**Énoncé écrit 1**
Selon le texte sur les droits de l'homme et la sécurité humaine, de quoi les atteintes aux droits de l'homme sont-elles souvent le signe précurseur ?
**Énoncé écrit 2**
Reprenez le texte sur les droits de l'homme et la sécurité humaine à la suite de sa dernière phrase, en conservant son ton et son propos.

**Passage fourni**
----
Le lien entre droits de l'homme et sécurité humaine ressort avec une acuité particulière lorsqu'il y a conflit ou menace de conflit. Les atteintes aux droits de l'homme sont souvent le signe précurseur d'un conflit. Dans les pays déchirés par les luttes interethniques, assurer le respect des droits de l'homme dans tous les secteurs de la population est la clé d'une paix durable. À l'inverse, les pays qui respectent les droits de l'homme et la primauté du droit sont moins exposés à se livrer la guerre, à chasser de leurs foyers des vagues de réfugiés, à provoquer des désastres écologiques, à se livrer au terrorisme et à renier leurs engagements commerciaux. La stabilité et la paix mondiales sont liées au respect des droits internationaux de l'homme.

Un élément crucial, dans la reconstruction de sociétés déchirées par la guerre, est le rétablissement de la primauté du droit et l'élimination de l'impunité. C'est pourquoi il est si important de mettre rapidement en place une Cour internationale pénale indépendante et efficace ayant juridiction inhérente sur les crimes les plus graves que sont le génocide, les crimes de guerre et les crimes contre l'humanité. S'il n'y a aucun moyen impartial de découvrir la vérité et d'administrer la justice au lendemain de la guerre, les pays retomberont sans cesse dans l'ornière de la violence.

Pour être vraiment indépendant et efficace, la Cour devra avoir avec les Nations unies, particulièrement le Conseil de sécurité, des relations constructives dans lesquelles son indépendance et son impartialité seront maintenues. Les procédures de la Cour ne devront pas être « amorcées » seulement par la plainte d'un État ou un renvoi du Conseil de sécurité; les procureurs devront aussi pouvoir les entamer. Surtout, la Cour devra s'attacher fermement à faire justice aux victimes des conflits, compte tenu de la problématique homme-femme et des droits des enfants.
----
**Données fournies**
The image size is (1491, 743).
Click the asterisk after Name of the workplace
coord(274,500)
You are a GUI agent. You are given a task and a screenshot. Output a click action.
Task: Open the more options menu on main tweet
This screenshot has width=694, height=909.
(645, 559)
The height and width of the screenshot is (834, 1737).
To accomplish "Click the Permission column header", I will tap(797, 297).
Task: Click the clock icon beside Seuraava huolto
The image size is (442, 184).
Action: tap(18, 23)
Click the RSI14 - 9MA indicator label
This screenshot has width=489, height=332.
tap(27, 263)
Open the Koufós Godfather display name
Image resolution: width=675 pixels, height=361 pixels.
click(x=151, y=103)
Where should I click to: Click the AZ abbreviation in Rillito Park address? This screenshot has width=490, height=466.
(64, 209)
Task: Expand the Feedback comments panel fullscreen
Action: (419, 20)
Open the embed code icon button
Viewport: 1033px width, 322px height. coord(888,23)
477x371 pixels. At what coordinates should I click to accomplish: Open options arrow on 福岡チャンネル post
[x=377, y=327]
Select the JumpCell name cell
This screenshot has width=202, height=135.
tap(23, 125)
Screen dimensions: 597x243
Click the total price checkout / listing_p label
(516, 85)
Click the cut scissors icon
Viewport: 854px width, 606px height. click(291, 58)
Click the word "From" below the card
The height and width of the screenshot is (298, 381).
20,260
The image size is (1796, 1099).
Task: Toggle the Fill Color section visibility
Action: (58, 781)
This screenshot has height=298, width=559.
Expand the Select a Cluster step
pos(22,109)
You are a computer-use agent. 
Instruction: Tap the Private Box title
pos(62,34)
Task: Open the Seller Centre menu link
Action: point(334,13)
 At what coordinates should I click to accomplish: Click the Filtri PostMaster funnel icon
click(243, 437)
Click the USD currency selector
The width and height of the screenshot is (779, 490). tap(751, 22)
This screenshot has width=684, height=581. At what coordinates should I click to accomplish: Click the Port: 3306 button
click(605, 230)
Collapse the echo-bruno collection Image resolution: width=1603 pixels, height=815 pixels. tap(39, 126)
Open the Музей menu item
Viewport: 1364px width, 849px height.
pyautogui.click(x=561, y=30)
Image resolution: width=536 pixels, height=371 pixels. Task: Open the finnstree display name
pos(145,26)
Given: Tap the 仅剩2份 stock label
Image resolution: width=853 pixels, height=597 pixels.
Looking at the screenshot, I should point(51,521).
----
**Réponse 1**
Elles sont souvent le signe précurseur d'un conflit.

**Réponse 2**
Je suis de près l'évolution de ces négociations et j'incite mes homologues des autres pays membres à prêter attention à cette démarche très importante. La communauté internationale ne doit pas attendre une autre catastrophe avant d'établir une instance permanente pour réagir aux nombreuses atrocités qui se produisent si souvent à la faveur des conflits armés. En cette fin de siècle, la création de ce tribunal serait une réalisation importante et opportune. Nous ne devons pas laisser ceux qui restent attachés à une vision dépassée du monde freiner nos efforts.

La perspective humaine : la campagne d'interdiction des mines terrestres

La campagne visant à interdire les mines terrestres illustre clairement que nous pouvons faire appel à de nouvelles approches humanitaires pour infléchir le programme international de la sécurité. Pour la première fois, la majorité des États ont accepté de bannir une arme qui faisait partie de l'arsenal de presque tous les pays. Pourquoi? Parce que, grâce à la révolution des communications, le coût humain des mines s'est imposé avec de plus en plus d'évidence.

L'interdiction des mines terrestres ne pouvait plus être perçue principalement dans l'optique du désarmement, les armes elles-mêmes étant au centre des préoccupations. Nous avons plutôt commencé à y voir une question de droit humanitaire, tenant compte des civils et des conséquences terribles que ces armes peuvent avoir pour eux. Le droit humanitaire a révélé le visage humain de la crise des mines terrestres.

À cette nouvelle façon de voir les mines terrestres s'est alliée une nouvelle approche de la diplomatie internationale qui est la « puissance par la douceur ». Une coalition d'instances bien disposées -- gouvernements et société civile sur un pied d'égalité -- s'est formée autour d'un ensemble de principes fondamentaux. Elle a su mobiliser les appuis en faveur d'une interdiction totale des mines antipersonnel avec une rapidité et un succès sans précédent.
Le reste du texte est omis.